> _Given request A_
In the records, rewrite the lines from the one with "Given: Run the Python file with the play icon" up to and including the one with "[x=193, y=114]", changing "Black" to "Red" and leaving everything else the same.

> _Page extract_
..........
# Dos Podiums



## Err (Mar 21, 2005)

I've had a thread going in the Knolly forum for a couple days but figured I'd share with those who don't venture over there.

Green one goes to the wifey, Blue one is for me. George and Noah at Over the Edge have been kicking serious butt for me to get these frames delivered ASAP. Shoving off for Whistler in a few days where me an the missus will be celebrating our 10th wedding anniversary by shredding the gnar on our sick new rigs.

Oh glorious moment -









Skittles!









Kept things light for the wifey -









Complete -








Full Spec on the green machine -
Frame: Podium, Med, CCDB, 350lb Ti spring
Fork: Boxxa World Cup
Headset: Cane Creek Double XC II
Stem: Straitline 50mm direct mount
Bars: Gravity Carbon, 25mm rise, extended to 30"
Brakes: Elixir CR Carbon, 203/185
Grips: ESI Foam, chunky
Saddle: WTB Devo, Ti/Carbon
Post: Thomson Elite
Clamp: Chromag
Shifter: X0
Derailleur: X9, short
Cranks: Saint, 165mm
Chainring: Blackspire MonoVeloce 34 or 36
Guide: E13 LG1+
Chain: KMC X9SL
Cassette: Ultegra, 6spd
Pedals: Point1 Podium, aluminum pins
Rims: DT EX500 (5.1's)
..........
> _Dataset_
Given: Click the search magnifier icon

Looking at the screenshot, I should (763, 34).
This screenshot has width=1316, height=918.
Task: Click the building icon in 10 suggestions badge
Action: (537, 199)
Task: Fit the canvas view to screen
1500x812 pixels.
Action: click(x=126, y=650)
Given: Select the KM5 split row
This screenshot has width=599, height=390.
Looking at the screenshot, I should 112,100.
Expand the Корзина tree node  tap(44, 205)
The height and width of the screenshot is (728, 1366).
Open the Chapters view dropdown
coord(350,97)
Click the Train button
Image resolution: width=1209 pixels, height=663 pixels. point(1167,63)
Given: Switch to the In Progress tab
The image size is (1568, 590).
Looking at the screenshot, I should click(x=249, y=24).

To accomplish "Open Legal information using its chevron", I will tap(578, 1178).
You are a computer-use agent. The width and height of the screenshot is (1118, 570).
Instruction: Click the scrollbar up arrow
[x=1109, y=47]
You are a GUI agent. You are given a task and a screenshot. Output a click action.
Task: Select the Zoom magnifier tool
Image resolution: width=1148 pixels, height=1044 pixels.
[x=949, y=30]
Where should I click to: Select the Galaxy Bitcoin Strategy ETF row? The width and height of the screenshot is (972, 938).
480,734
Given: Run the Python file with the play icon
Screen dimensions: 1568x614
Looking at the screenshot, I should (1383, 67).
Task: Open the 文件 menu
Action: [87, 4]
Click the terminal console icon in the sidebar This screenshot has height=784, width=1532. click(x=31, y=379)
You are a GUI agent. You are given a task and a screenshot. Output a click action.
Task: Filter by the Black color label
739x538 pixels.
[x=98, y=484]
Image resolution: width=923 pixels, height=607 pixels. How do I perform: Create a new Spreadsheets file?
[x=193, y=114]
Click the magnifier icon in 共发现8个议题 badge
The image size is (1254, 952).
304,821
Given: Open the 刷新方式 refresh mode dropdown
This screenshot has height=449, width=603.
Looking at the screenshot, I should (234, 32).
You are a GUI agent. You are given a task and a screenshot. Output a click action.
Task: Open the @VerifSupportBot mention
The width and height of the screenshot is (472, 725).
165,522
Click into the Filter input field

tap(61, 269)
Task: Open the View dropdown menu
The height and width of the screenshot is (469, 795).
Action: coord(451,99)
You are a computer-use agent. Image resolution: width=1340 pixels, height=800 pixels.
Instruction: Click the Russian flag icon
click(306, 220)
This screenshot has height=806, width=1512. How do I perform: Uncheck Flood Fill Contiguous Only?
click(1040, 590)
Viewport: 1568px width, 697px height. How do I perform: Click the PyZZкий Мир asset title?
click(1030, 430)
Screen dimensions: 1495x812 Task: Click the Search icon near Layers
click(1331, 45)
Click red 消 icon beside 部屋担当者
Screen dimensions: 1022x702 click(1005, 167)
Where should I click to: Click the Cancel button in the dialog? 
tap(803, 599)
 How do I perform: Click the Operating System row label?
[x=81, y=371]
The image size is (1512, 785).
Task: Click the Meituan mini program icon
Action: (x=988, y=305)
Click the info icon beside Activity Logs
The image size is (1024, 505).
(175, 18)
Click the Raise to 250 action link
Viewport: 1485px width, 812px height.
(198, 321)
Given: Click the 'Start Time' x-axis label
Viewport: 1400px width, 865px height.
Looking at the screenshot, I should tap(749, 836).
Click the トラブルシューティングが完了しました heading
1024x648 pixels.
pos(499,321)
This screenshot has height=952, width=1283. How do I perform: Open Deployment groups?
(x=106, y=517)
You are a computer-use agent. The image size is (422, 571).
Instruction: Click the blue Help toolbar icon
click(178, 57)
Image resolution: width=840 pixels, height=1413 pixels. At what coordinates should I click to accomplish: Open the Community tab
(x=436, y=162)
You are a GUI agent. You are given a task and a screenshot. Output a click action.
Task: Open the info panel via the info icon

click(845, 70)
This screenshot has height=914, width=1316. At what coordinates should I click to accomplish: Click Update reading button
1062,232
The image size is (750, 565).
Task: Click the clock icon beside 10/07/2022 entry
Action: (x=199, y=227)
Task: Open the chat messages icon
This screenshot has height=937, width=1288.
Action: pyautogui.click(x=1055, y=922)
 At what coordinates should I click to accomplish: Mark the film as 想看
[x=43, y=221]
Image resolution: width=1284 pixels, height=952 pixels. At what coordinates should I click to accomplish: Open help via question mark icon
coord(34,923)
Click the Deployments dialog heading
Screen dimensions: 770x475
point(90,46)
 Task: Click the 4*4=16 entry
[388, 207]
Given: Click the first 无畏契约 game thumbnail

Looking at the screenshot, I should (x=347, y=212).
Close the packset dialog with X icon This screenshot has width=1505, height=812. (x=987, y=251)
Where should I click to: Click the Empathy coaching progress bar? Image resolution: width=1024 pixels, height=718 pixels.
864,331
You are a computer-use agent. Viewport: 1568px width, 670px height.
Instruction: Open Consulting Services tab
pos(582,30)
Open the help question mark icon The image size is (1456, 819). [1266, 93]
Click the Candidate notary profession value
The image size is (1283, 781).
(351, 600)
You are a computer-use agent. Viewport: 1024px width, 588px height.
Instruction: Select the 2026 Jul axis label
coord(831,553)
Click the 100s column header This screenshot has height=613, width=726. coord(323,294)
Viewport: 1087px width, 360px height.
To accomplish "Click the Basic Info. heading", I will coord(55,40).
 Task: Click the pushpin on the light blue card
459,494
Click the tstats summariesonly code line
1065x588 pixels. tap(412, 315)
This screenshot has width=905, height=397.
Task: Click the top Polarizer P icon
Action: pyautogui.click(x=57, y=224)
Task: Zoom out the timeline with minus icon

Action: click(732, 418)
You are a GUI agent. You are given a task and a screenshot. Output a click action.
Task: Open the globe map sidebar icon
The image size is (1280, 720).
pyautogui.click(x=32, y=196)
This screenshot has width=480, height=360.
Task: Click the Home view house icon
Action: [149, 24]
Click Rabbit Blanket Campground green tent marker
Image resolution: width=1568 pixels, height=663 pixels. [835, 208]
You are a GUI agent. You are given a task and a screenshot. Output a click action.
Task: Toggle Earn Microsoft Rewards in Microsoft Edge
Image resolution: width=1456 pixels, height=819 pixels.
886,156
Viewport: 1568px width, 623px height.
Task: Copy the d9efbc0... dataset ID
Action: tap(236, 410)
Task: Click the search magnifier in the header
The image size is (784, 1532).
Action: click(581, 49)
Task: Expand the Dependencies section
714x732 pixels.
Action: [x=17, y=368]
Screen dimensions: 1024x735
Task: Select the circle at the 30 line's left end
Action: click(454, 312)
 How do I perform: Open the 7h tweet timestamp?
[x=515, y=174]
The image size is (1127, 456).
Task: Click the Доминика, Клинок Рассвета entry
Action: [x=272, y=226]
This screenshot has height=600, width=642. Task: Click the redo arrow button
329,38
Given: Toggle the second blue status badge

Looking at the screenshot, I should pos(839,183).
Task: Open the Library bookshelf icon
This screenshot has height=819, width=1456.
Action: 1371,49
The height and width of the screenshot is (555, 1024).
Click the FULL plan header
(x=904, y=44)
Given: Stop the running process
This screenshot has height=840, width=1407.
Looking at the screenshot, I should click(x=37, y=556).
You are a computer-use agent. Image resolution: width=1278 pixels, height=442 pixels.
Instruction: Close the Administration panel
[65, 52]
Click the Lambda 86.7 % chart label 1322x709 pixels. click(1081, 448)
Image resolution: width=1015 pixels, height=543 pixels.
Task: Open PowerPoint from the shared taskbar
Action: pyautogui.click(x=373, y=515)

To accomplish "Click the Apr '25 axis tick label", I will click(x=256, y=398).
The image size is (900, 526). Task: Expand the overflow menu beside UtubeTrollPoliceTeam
..........
> _Given request B_
In the Dos Podiums thread, which wedding anniversary will the couple celebrate in Whistler?

> _Correct output A_
Given: Run the Python file with the play icon
Screen dimensions: 1568x614
Looking at the screenshot, I should (1383, 67).
Task: Open the 文件 menu
Action: [87, 4]
Click the terminal console icon in the sidebar This screenshot has height=784, width=1532. click(x=31, y=379)
You are a GUI agent. You are given a task and a screenshot. Output a click action.
Task: Filter by the Red color label
739x538 pixels.
[x=98, y=484]
Image resolution: width=923 pixels, height=607 pixels. How do I perform: Create a new Spreadsheets file?
[x=193, y=114]

> _Correct output B_
Their 10th wedding anniversary.